People had issues with the battery door but it closes properly with batt's inside .

Reactions: Like 2 | Agree 1 | Winner 2


----------



## Raindance (4/9/21)

Shelved mine due to batteries popping out at random times. Pity because it is a nice mod.

Regards

Reactions: Like 4 | Can relate 1 | Informative 1


----------



## Puff the Magic Dragon (4/9/21)

Angelskeeper said:


> Those who own one (or more) and those that have owned them, what are your opinions on them?



@MrGSmokeFree , You had one of these, didn't you?

Reactions: Like 1


----------



## AKS (4/9/21)

Had the V3 and loved it. Can second what @ARYANTO said,tough mod. Took a helluva beating a few times,kept going strong.Mine was stolen,but definitely one I would get again given the chance.

Reactions: Winner 3


----------



## Jengz (4/9/21)

Had the 2.1, while it worked it was the best mod I ever owned, sadly the chip died. Many faced this issue.just ensure there's no liquid damage.

Reactions: Like 1 | Agree 2


----------



## MrGSmokeFree (4/9/21)

Puff the Magic Dragon said:


> @MrGSmokeFree , You had one of these, didn't you?


Yes indeed I have one and still have it.

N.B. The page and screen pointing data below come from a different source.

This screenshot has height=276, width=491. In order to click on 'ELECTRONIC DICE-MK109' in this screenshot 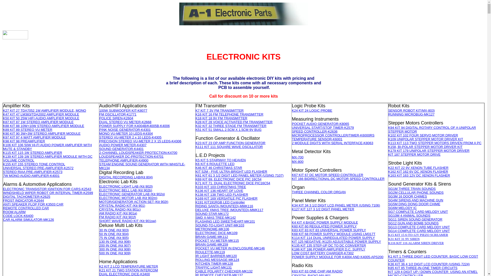, I will do `click(216, 233)`.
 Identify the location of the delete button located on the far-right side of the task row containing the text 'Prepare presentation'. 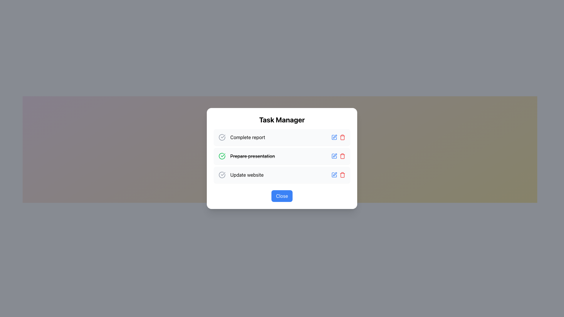
(343, 137).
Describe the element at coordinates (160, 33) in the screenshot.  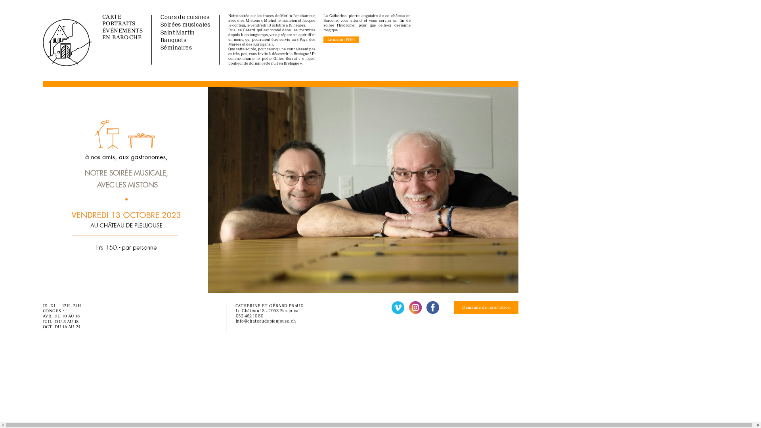
I see `'Saint-Martin'` at that location.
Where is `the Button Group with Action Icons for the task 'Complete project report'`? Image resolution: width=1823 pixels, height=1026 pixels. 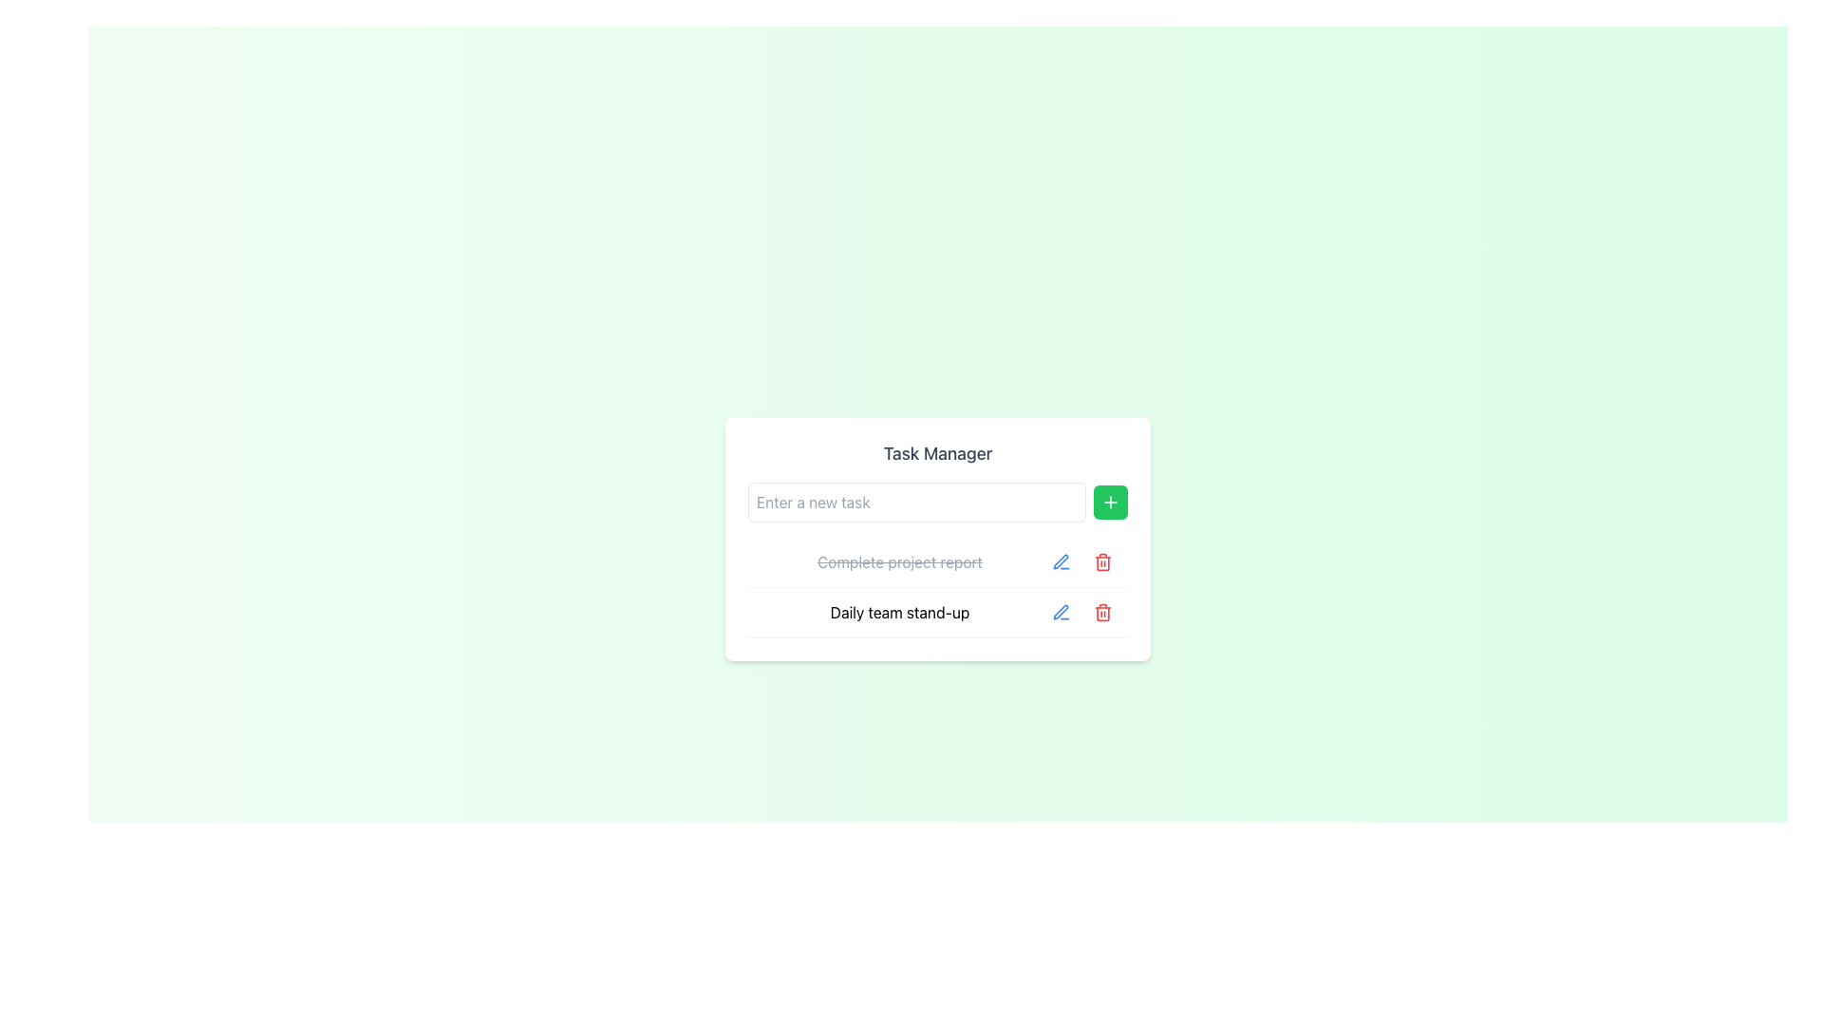 the Button Group with Action Icons for the task 'Complete project report' is located at coordinates (1083, 560).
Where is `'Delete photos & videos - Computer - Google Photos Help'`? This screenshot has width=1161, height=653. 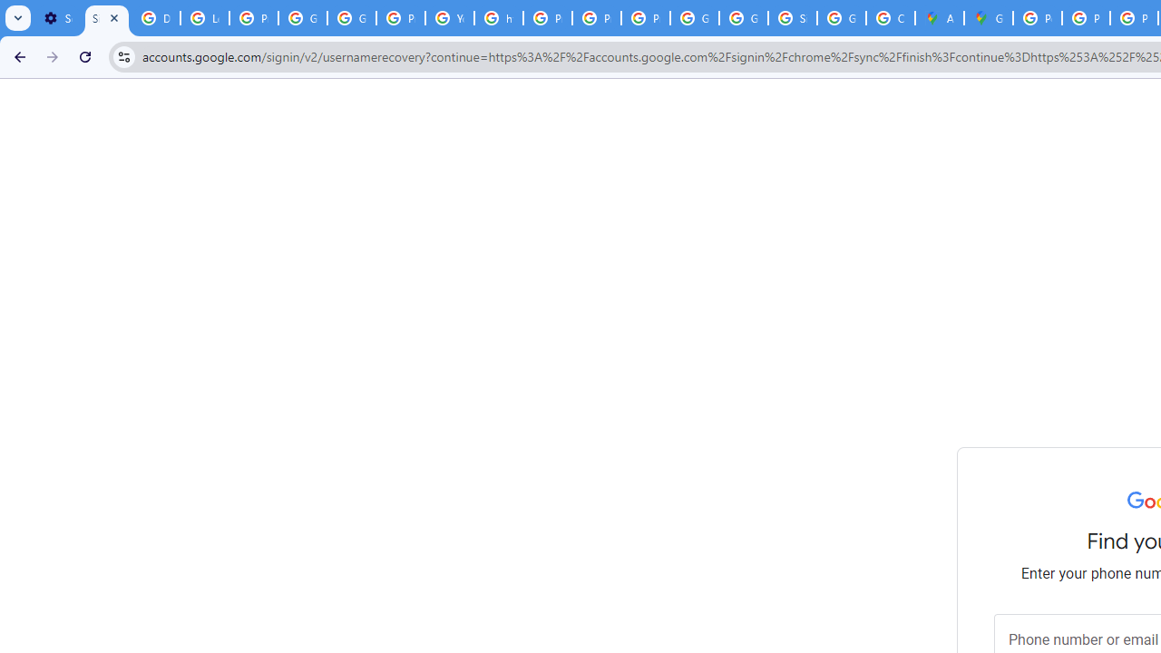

I love this mod. Never ever has it given me any troubles.( Has been dropped many times) seems I am lucky it is still going strong.

Reactions: Winner 6


----------



## Angelskeeper (4/9/21)

Thanks for the replies!
Your replies all just steered me in direction I was facing...

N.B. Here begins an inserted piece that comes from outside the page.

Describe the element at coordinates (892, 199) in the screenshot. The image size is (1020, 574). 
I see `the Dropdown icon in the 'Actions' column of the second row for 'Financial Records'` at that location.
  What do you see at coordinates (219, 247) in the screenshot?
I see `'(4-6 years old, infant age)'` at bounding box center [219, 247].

Reactions: Like 1 | Winner 2


----------



## Viper_SA (4/9/21)

MrGSmokeFree said:


> Yes indeed I have one and still have it. I love this mod. Never ever has it given me any troubles.( Has been dropped many times) seems I am lucky it is still going strong.
> View attachment 238412



Nice RTA

Reactions: Agree 2


----------



## Grand Guru (5/9/21)

The V4 is here

Reactions: Like 4 | Winner 1


----------



## ARYANTO (5/9/21)

Grand Guru said:


> The V4 is here



Need one ! @Intuthu Kagesi take note .

Reactions: Like 2 | Funny 1


----------



## Jengz (5/9/21)

The v2.1 was the most ergonomic shape and size, they should bring that back with this new 'aircraft grade' goete

Reactions: Like 1 | Agree 1


----------



## Intuthu Kagesi (5/9/21)

Raindance said:


> Shelved mine due to batteries popping out at random times. Pity because it is a nice mod.
> 
> Regards


There's a simple modification required to fix the problem ...
make a small cut, (half a mm deep), across the face of the latch approximately a mm away from the end using a Dremel, clean it, and rub some silicon rubber into the cut and let it set.

Reactions: Winner 2 | Informative 2 | Useful 2


----------



## shabbar (6/9/21)

kak! had 3 , all gave issues.


----------



## DerickG131 (21/12/22)

ARYANTO said:


> I have 3, V3's , they are very durable and robust ,powerful and no nonsense ,Apparently Squid is closing ,so get one while you can .Accommodates 25mm, and under, atties with no overhang.
> People had issues with the battery door but it closes properly with batt's inside .


Hey Abryanto, are you open to selling one of your V3’s?


----------